Je lis donc, je m’ennuie puis m’irrite, pour arriver aux ultimes lignes du récit avec pour seul constat en tête : « Voilà, ça, c’est fait. » Et je me dis, que si moi, Liégeois, à quelques années près contemporain de Joanne Anton, fréquentant au quotidien les lieux par elle évoqués, je ne discerne pas du tout de quoi il est question sous sa plume, eh bien, a fortiori, quelles images mentales et quels sentiments cet épanchement va-t-il jamais pouvoir suggérer à un Français ? Liège est là, c’est sûr, partout, mais à quoi bon énumérer des noms de galeries commerciales, de rues, de quartiers ou de localités environnantes (patelins de campagne en grande part reconvertis en zones résidentielles pour gens aisés) si peu décrits que, dans le chef du non-natif, ils installent à peine une atmosphère, tout juste un décor de carton pâte vide de sens… Qu’elle voie et perçoive Liège de la sorte, Joanne Anton en a parfaitement le droit ; mais si, amis lillois, marseillais, palois ou parigots, au pinacle d’un texte à forts relents autobiographiques, dans une scène intensément dramatique, vous tombiez sur la phrase : « Le lapin me rappelle Nandrin », sans plus de gloses, cela vous apparaîtrait sans doute aussi limpide qu’un de ces messages codés émis jadis par Radio-Londres.

 

Il faut reconnaître à Joanne Anton un sens du rythme, de la formule qui tranche et des associations de mots percutantes.  Hélas, l’ambitieux monologue en « tu » qu’elle tente de lancer se résume en fait à une quinte, et là où le grand Autrichien lâchait la bonde à un torrent de fiel et nous figurait ce que signifie « écrire à bout de souffle », la petite Belge n’émet guère qu’un crachat clairet, avant de s’essuyer poliment les lèvres in extremis, l’air de dire « Ah, ça soulage ! » Tout en implicite, elle ne fait que sous-entendre les blessures intimes, les souvenirs douloureux, les rancunes tenaces, les affronts qui ne passent pas, les dialogues difficiles, une obscure hospitalisation, une histoire d’amour qui tourne mal rattrapée par une autre qui démarre mieux, un rejet des lieux de l’origine explicable par une aversion envers ceux qui les peuplent ou les peuplèrent.

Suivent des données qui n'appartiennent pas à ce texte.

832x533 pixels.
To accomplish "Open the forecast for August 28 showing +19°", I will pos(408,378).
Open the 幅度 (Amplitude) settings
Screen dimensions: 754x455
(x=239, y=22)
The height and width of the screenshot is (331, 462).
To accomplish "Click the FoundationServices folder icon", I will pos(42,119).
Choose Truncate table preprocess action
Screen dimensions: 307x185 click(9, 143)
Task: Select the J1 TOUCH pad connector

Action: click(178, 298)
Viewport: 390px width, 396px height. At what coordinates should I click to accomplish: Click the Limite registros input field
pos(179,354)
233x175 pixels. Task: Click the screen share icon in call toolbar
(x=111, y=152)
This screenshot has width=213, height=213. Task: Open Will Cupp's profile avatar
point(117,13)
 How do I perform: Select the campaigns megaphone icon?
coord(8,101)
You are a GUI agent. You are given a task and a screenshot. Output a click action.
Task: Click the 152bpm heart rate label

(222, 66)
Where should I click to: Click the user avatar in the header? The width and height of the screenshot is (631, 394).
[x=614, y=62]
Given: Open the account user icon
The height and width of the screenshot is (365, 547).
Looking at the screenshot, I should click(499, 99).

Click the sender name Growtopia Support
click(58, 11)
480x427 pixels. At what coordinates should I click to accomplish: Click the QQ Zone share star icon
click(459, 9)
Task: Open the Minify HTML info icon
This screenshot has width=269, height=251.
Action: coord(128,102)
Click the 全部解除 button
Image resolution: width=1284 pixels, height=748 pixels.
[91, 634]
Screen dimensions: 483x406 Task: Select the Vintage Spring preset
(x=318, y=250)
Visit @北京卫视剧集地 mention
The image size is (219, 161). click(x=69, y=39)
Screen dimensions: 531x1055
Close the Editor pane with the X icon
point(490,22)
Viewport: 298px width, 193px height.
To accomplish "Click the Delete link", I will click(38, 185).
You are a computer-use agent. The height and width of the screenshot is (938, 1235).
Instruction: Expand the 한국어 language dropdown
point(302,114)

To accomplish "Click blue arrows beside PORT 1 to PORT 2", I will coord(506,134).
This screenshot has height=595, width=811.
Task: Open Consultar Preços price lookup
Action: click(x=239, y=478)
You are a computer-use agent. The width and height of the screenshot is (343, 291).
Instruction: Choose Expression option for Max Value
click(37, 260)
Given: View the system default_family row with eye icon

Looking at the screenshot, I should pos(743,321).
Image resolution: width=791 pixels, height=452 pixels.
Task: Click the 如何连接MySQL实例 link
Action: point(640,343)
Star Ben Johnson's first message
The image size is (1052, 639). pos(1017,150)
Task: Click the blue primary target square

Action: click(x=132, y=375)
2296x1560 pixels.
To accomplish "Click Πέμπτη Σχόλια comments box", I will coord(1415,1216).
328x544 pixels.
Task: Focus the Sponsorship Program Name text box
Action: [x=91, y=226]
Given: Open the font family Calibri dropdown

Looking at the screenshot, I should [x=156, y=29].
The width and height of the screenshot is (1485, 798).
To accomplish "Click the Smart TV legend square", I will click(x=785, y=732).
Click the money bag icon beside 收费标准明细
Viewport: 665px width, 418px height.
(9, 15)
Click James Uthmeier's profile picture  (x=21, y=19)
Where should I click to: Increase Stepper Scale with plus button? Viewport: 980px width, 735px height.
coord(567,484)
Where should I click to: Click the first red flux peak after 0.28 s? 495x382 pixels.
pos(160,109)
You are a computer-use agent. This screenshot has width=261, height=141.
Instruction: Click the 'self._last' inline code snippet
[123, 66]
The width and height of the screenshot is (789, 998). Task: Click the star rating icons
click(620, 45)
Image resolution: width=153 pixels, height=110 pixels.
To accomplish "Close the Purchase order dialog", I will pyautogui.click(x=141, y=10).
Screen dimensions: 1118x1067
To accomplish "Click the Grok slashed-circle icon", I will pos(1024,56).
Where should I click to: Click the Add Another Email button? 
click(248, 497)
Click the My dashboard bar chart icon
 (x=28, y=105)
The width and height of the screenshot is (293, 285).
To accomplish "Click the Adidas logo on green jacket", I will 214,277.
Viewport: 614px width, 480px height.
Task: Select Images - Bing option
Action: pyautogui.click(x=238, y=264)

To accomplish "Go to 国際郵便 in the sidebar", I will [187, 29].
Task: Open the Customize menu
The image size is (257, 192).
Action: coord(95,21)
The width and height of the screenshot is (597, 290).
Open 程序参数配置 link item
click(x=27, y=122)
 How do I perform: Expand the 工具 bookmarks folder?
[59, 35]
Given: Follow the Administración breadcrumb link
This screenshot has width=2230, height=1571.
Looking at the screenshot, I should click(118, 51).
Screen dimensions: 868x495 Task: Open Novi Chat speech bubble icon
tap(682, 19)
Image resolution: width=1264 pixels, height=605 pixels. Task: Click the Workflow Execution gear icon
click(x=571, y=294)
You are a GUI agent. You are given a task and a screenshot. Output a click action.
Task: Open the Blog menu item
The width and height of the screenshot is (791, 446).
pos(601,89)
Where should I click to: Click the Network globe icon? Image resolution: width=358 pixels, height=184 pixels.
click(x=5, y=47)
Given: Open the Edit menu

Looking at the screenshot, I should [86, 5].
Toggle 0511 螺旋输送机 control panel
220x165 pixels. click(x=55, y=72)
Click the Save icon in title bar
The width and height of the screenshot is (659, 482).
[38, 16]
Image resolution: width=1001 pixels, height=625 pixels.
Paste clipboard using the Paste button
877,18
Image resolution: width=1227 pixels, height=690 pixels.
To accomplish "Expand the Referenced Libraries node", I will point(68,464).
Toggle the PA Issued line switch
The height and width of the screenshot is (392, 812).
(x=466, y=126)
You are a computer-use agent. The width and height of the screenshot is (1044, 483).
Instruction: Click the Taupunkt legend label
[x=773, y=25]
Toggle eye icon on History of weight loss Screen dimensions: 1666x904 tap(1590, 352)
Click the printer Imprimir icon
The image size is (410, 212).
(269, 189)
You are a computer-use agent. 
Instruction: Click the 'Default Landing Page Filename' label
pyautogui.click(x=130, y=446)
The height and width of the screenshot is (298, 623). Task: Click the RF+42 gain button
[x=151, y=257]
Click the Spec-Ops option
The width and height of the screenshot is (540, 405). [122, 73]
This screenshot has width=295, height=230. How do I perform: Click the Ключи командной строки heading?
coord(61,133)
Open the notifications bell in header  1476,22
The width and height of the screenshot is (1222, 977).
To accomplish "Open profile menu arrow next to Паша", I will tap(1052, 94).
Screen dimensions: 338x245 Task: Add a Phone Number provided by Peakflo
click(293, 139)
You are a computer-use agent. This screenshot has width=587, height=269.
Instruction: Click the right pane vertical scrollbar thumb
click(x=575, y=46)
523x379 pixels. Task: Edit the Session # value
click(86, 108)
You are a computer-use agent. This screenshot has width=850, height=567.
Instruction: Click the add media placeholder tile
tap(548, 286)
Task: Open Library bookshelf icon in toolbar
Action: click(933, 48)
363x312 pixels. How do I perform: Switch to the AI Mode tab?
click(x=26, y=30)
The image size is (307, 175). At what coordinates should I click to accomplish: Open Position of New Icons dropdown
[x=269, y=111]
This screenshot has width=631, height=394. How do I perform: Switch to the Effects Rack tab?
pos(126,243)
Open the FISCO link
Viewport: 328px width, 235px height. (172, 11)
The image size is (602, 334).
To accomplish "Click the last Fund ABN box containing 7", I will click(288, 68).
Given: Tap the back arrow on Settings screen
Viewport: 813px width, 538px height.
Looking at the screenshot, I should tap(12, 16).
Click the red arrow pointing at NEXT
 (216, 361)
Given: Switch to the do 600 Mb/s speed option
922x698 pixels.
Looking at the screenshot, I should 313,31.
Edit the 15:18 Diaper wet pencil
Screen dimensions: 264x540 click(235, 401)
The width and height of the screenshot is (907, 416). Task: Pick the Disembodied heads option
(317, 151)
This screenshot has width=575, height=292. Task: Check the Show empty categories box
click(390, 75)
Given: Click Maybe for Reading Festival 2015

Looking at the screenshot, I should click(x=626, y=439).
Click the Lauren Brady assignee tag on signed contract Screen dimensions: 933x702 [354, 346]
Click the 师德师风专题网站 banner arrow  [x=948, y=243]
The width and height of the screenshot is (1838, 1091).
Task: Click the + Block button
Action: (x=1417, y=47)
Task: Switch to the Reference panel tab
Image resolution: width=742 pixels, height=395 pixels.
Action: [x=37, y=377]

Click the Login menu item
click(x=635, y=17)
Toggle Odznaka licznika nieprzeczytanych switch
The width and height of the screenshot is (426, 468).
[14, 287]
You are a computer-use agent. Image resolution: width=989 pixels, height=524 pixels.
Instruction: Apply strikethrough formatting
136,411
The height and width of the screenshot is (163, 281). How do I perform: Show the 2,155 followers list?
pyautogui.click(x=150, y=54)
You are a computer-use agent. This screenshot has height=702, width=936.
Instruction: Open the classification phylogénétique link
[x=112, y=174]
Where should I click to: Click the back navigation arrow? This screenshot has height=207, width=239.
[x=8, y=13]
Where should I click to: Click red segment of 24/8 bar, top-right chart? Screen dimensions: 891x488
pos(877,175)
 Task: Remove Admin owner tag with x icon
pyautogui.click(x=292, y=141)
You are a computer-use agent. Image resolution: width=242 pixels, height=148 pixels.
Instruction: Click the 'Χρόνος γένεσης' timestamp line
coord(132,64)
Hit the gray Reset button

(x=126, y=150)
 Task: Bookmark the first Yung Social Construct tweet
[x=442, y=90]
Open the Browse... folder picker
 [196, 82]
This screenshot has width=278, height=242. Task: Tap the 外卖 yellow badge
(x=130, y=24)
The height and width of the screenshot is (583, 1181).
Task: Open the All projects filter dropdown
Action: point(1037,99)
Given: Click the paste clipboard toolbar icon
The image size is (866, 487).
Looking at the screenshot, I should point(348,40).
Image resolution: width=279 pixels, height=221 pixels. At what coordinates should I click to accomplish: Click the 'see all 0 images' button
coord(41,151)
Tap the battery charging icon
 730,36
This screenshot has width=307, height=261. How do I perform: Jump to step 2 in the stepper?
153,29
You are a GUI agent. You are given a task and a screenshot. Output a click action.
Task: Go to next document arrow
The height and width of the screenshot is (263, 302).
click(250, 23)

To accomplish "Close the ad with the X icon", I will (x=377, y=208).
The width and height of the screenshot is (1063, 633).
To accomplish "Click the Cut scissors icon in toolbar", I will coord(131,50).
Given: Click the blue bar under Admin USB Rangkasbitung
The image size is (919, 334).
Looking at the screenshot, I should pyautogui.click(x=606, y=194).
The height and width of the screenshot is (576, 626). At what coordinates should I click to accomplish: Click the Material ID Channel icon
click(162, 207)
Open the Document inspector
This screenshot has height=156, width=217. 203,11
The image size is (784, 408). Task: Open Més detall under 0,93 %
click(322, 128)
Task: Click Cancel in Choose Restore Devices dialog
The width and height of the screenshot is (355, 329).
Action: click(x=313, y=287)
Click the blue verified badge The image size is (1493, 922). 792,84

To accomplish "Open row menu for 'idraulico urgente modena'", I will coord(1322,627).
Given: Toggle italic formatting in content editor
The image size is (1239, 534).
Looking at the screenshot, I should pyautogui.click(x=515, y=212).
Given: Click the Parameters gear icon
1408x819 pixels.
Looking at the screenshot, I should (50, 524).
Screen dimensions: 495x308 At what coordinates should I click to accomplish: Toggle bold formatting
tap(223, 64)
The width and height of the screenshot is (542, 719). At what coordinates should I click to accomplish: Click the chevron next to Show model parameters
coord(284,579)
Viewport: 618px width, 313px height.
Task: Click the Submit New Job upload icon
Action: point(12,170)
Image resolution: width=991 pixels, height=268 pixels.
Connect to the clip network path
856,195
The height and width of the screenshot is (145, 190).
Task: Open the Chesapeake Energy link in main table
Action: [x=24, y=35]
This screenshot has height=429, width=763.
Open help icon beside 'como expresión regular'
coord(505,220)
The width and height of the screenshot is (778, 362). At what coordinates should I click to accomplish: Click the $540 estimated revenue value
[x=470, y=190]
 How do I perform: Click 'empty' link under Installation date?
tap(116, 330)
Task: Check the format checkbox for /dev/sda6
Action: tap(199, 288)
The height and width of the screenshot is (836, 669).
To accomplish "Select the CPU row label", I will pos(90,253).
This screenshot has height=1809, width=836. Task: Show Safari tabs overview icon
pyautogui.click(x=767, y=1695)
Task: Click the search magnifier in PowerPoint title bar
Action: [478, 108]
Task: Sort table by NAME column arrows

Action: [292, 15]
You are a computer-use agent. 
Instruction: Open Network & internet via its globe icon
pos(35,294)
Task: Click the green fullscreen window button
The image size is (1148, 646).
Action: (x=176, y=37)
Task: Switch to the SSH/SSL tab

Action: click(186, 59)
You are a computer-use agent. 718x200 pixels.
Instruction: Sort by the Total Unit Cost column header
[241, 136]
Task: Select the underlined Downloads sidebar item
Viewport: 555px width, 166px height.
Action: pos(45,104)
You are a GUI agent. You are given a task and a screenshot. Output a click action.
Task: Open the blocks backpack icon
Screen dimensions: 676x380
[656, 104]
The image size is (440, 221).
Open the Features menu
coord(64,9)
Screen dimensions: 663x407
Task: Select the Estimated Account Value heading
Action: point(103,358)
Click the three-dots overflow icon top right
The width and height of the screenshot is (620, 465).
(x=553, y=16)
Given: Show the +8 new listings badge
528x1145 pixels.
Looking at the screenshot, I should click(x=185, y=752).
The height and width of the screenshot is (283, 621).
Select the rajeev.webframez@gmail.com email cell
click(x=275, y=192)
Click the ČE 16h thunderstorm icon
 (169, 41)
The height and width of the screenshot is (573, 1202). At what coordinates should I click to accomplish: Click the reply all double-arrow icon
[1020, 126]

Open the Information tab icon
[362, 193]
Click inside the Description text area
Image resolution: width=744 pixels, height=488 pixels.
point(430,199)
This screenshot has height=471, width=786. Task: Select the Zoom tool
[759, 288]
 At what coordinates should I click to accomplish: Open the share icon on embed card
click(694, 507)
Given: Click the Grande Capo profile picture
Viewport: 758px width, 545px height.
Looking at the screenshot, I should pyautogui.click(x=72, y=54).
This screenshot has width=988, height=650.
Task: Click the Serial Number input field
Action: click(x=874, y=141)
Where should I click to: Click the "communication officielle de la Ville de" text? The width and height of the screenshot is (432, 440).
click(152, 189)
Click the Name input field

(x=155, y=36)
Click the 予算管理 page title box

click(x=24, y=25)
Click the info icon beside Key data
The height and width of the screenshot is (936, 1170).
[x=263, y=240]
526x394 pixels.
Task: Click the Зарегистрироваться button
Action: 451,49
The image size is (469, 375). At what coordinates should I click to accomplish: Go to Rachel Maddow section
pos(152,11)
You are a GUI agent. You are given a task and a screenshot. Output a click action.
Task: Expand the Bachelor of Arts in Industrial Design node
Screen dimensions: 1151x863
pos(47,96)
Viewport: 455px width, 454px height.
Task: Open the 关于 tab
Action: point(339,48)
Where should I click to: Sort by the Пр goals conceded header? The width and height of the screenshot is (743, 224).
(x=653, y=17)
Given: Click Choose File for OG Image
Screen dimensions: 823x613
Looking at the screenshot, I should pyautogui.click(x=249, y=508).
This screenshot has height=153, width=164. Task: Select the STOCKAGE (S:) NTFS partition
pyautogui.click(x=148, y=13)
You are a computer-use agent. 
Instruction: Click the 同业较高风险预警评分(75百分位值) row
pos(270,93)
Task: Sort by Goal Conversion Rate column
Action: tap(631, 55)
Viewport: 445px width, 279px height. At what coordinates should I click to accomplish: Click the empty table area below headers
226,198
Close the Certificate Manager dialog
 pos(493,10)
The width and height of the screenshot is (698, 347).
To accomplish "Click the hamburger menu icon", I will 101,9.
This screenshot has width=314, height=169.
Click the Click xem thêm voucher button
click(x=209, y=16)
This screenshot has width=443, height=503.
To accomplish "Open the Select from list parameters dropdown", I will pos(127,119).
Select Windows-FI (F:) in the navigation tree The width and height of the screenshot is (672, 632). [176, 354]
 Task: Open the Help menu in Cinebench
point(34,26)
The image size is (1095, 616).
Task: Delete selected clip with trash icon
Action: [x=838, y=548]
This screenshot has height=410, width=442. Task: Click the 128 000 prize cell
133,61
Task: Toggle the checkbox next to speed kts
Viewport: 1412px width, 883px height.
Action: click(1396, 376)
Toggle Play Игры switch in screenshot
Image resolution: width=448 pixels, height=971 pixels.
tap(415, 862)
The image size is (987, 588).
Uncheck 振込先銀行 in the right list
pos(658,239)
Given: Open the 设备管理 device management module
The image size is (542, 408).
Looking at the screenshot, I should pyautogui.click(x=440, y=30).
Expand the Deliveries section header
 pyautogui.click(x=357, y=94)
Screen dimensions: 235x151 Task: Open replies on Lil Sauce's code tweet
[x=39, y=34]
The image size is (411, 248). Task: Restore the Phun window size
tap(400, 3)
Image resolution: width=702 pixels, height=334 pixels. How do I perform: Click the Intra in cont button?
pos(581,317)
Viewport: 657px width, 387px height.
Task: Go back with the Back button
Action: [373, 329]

Elle se livre de surcroît à un jeu de mascarade avec l’Identité, ah, cette sempiternellement problématique et damnée Identité, vouée à se chercher sans fin, par oscillations entre indices de surfaces – l’accent qu’on gomme, les belgicismes qu’on évite, les stéréotypes gros comme un poste de douane – et traumas refoulés dans les abysses de l’ego. Joanne Anton a tenté de défaire ce sac de nœuds en déménageant dans « un pays étranger », explique-t-elle. Comment s’empêcher de sourire devant un exil à deux heures de train, même pas aussi aventureux que la dérisoire Fuite de Monsieur Monde ? C’est une fugue d’ado qui prend racine à Boboland, ça, pas une rupture existentielle. 

 

Et puis j’ai cru comprendre ce qui me mettait si mal à l’aise dans ces pages. Nous sommes d’accord, je crois, pour admettre que certains discours n’accèderont jamais au rang de littérature : ainsi en va-t-il de l’intervention sur un forum ou un blog, de la note adhésive de rappel collée sur un frigo, de la lettre de délation… Le principe s’applique aussi apparemment au règlement de compte. Liège, oui, ce n’est pas Des arbres à abattre ni Gel, encore moins Oui tout court. C’est un coup bas auquel il manque 150 pages pour se hisser au niveau d’un pugilat d’âmes à âmes ; c’est un uppercut que Joanne Anton a décoché de loin, par éditeur interposé, aux siens. Les « siens », c’est-à-dire papa, maman et le frérot ; ces personnes qu’elle n’a pas envie de nous présenter mais qu’il lui chipote quand même de montrer à quel point elle en est encombrée, parce qu’ils lui ont contrarié son bonheur, mon bon Monsieur, vous pouvez pas savoir… Toute cette douleur dévoilée sans réel partage, toute cette tension, Joanne Anton n’aurait-elle pas dû se contenter de la signifier de façon plus strictement intime, sous forme de mail ou de courrier personnel, aux seuls intéressés ? Le lecteur se sent immanquablement exclu d’une sphère narrative qui demeure de l’ordre du privé. À moins bien entendu de se mettre en mode « empathie et déploration » comme on le ferait à l’écoute d’un slam, et d’exprimer son soutien à la performeuse triste, pour la féliciter d’avoir surmonté les épreuves de la vie grâce à la Création – même si, au fond, on n’y a pas compris grand-chose.

 

Frédéric Saenen


Joanne Anton, Liège, oui, Allia, janvier 2013, 60 pages, 6,20 €.